● Task objective:
Check every line of the entries for the string "next" and return the ones that contain it.

Extracted records:
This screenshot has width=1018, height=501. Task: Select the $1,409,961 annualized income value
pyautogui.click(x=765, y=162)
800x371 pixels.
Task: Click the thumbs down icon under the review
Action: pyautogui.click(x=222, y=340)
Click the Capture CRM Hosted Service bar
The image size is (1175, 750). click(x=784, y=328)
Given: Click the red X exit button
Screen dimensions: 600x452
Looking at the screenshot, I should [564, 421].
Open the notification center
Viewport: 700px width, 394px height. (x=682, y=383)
---
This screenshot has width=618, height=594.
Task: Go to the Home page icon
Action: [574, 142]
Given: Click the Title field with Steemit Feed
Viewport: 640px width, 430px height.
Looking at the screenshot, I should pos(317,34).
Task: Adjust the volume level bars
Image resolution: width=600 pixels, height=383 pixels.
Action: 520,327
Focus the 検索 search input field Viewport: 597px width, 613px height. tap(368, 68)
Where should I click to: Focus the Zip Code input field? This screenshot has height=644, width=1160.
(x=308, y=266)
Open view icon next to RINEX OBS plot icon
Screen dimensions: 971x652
* * *
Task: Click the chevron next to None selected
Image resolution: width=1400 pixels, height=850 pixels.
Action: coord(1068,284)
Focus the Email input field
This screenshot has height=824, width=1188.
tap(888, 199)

● Finished exercise:
Open view icon next to RINEX OBS plot icon
Task: Click the chevron next to None selected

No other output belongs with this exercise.